The simple response for that is to change the law, remove the harmful words, from the book of discipline so that United Methodist clergy are not charged when they offer their ministries to lesbian and gay couples. Then no money would be used trying to uphold unjust law.

But the more realistic answer is that defending unjust law is an expensive proposition. The United Methodist Church chooses to spend its resources trying to keep its LGBT members in the closet of inequality. They want gay people, they want our talents, they want our money, they want our connections, they want our skills; but they do not want to hold a conversation about the harm they have done to young people. They don’t want gay couples who attend to have their relationship identified, regardless of how long the couple has been together, or what the couple is able to contribute jointly.

Recently at our church we had a guest speaker on a Sunday morning. He was the founding pastor of the church 20 years ago. Also in attendance was our District Superintendent. The DS was asked to close the service in prayer, and he lifted a chair above his head as he prayed, and in his prayer/statement he emphasized the filling of the empty chairs. The visiting pastor had spoken of inclusion of LGBT persons.
The messages came across so differently. The DS wants the chairs filled with people, regardless of what the Book of Discipline says about them. He thinks LGBT people should feel comfortable in a chair that could be yanked out from under them when they seek pastoral care.

The visiting pastor wanted to treat the LGBT people with respect and dignity and recognize their sacred worth, also based on the Book of Discipline.

I recognize hypocrisy in the United Methodist Church. They have a policy: Open Hearts, Open Minds, Open Doors. They will let you in if you are gay, but they will not treat you fairly.

“Why don’t you just leave the church and find one that fits your views?”

I like the United Methodist Church. I fit in at my local church. I feel comfortable there. I can serve there. I like most of what the Book of Discipline and Social Principles say.  I like our position on war, the death penalty, immigration, women’s rights, the environment, science and other issues.

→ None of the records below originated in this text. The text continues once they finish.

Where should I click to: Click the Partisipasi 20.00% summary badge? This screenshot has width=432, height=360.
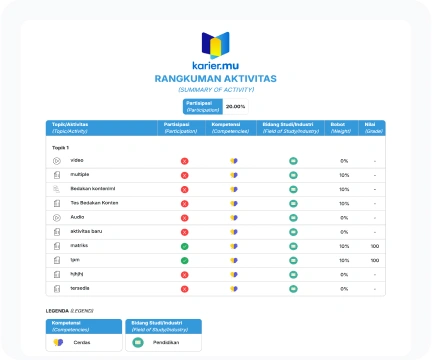[215, 107]
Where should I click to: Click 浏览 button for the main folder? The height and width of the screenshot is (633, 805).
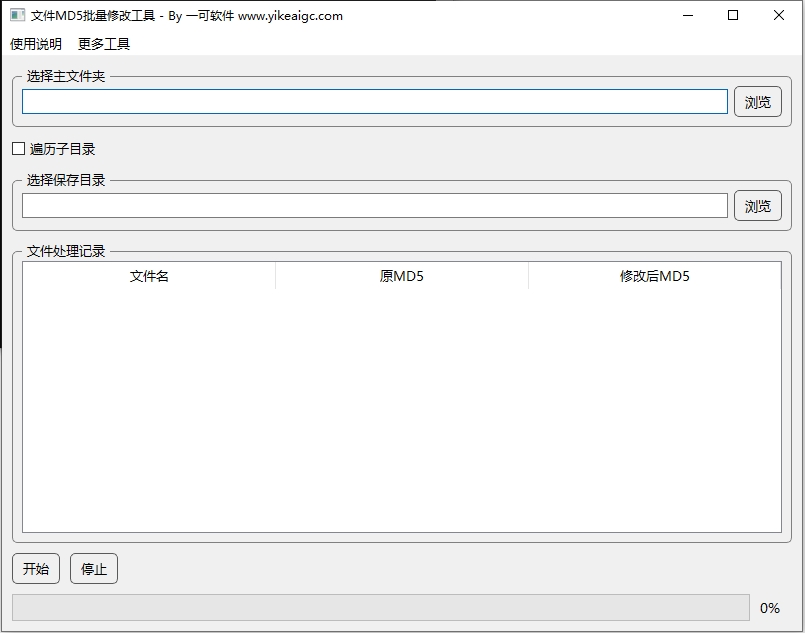tap(758, 102)
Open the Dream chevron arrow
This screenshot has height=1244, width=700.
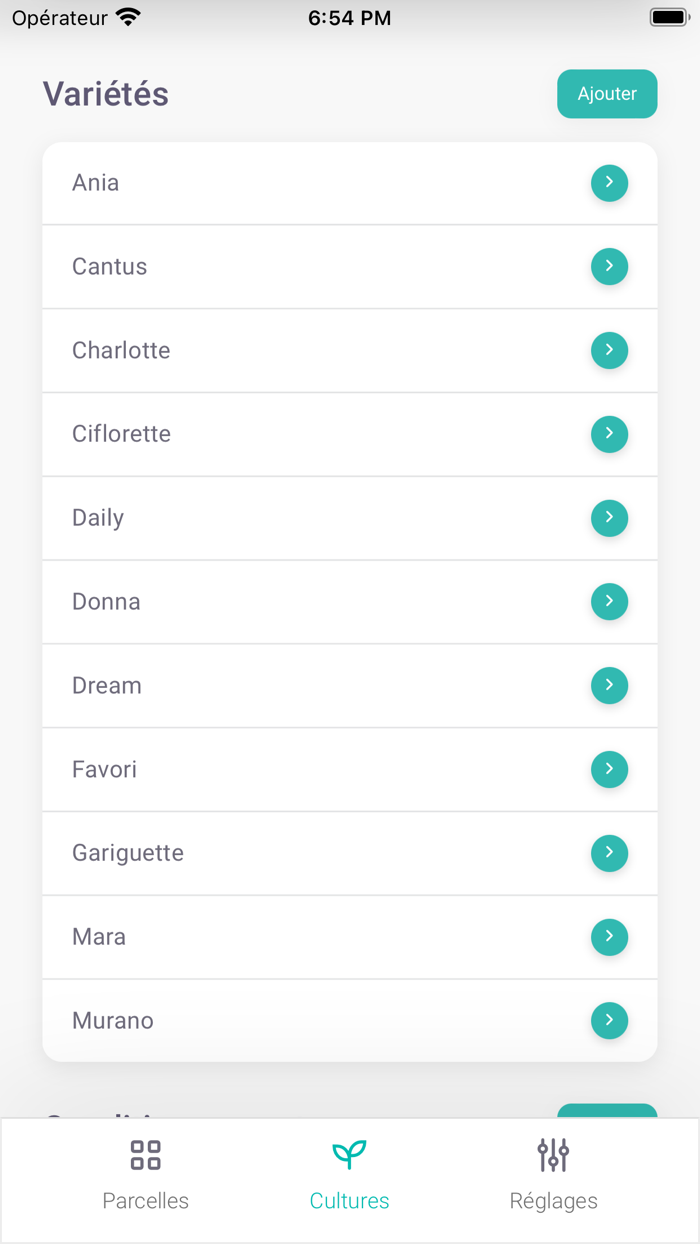click(x=609, y=686)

Here is a sermon by Rev. Vicki Flippen. In it, she references Paul and Silas and the earthquake that knocked down the walls of the jail that held them. They could have fled. But they stayed.



And (some) LGBT United Methodists are staying also. We are standing up against the jailers that are imprisoning us spiritually. The walls created by church policy are starting to crumble.  And we will stay, and after the walls have been removed, we will welcome the leaders into a more inclusive and more Jesus-like and Wesley-like United Methodist Church.

What about gifts? Are you registered?

We are giving our friends and family members options. We are not seeking gifts, and think that a gift in our names to Reconciling MinistriesNetwork or to AIDS Alabama is a good way to honor our union. But we also know that people like to give to the couple, so we are registered at Macy’s; Belk; Bed, Bath and .Beyond; and Habitation in Homewood.

There may be more to say about this marriage on another day, but for now, this is the 411.

1 comment:

Unknown said...

I too stay in the UMC. My local church preaches inclusion and welcome for us all - and means it. RMN strengthens my - and our - voice for inclusion. We too were married out of state and live in a state that doesn't recognize the legality of our marital status.

Blessings on you both and all the joy that your big day deserves!